Dia 1 - A game from Zagreb.

This is a game I played at Zagreb. Black is ahead by around 10 according to Many Faces of Go, even allowing for 8 komi and assuming the top black group is dead and the middle lower white group alive.

If you think the lower white group dies, which Many Faces does, it is a win by around 60.

In a typical fashion, I managed to lose this game against Thomas Scholz, 1k, Hannover .

What is going on and what should I have done?

Define the groups

In discussing this situation, I'll refer to the various groups and chains on the board using compass settings. So there are white groups in the NW, N, upper W, lower W, centre (C) to S, SW and W. There are black groups in the left N, right N which may join a group spawling to the E, also a C group which may join the SE and S sets of stones and lastly a group to the SW but cut of from the corner itself.

I suppose this month's question is really "how on earth did Black manage to lose this game"? MFGO believes black to be ahead by 60 points and reckons that white's C-S and lower E groups and black's left N group are all dead. Everything else is alive.

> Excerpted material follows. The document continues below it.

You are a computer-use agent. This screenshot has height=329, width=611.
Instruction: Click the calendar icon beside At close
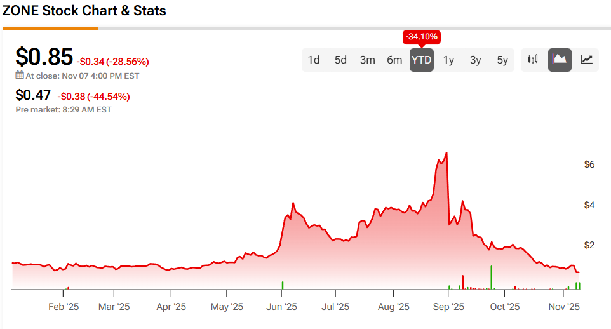pyautogui.click(x=20, y=76)
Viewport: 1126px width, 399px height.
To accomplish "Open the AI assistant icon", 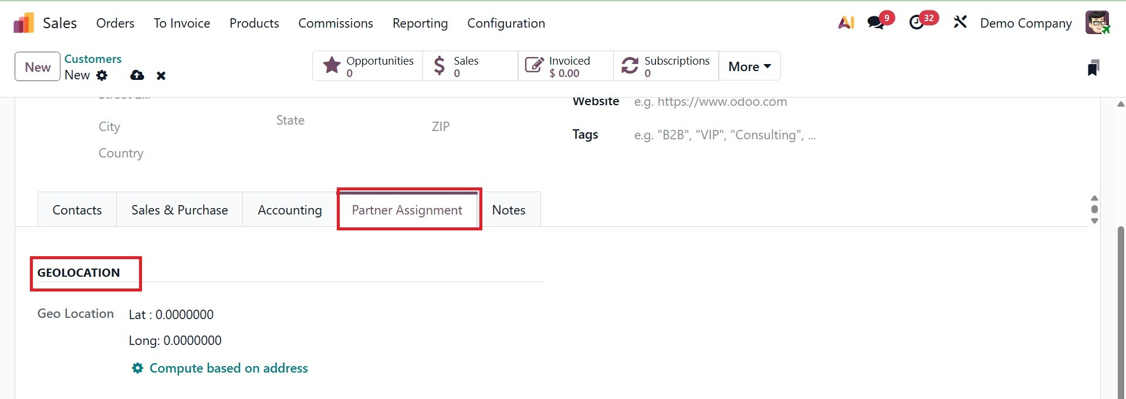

You can dispute NFGO's scoring - the likelihood of the C-S white group dying is small. Black may manage to live in the left N. Letting the white C-S group live changes the score to a black win by 17. Killing the black SW group really makes a difference - a white win by 54!

Review each group.

• The NE black group has enough shape to live.
• The white stone at K9 can be taken off easily, so the C black stones are connected. They also connect to the S stones either directly or by capturing K6. The southern boundary is secure, black M2 being ok y connection or capture of L2. Thus we have a strong C-S black 'wall'.
• The black SE stones are strong, having captured the 3 SE-most white stones.
• The black C-E stones separate the eastern borderand can guarantee to connect to either the C stones (capture M11) or to the NE group (play at O14). Therfore this group is also strong. This means that the SE white stones are all dead - at best they can just make one eye.
• The white upper E group is weak and potentially might have to sacrifice the two white stones on row 10 to live if black attacks. In fact this is unnecessary since there is a black weakness at R16 and throw-ins and placements and such-like all let white scrape a life. Thus this white group is ok.
• The white NW group is stong.
• The left N black group is weak and probably dead.
• The white N group has not yet fromed eyes, but can either do so or can connect out (whilst attacking the balck left N group).
• The C-S white group has no eyes at present, but can easily make one and can easily connect to the N white group. I therefore disagree with MFGO's analysis that these are dead. Assuming that they are alive the the black left N group is even weaker (deader?).
• The white SW group has enough space to make two eyes.
• The black SW group has one eye (the two white stones) but the second is not guaranteed without another move. The weakness at C9 makes D10 a stronger black play and should let these live happily.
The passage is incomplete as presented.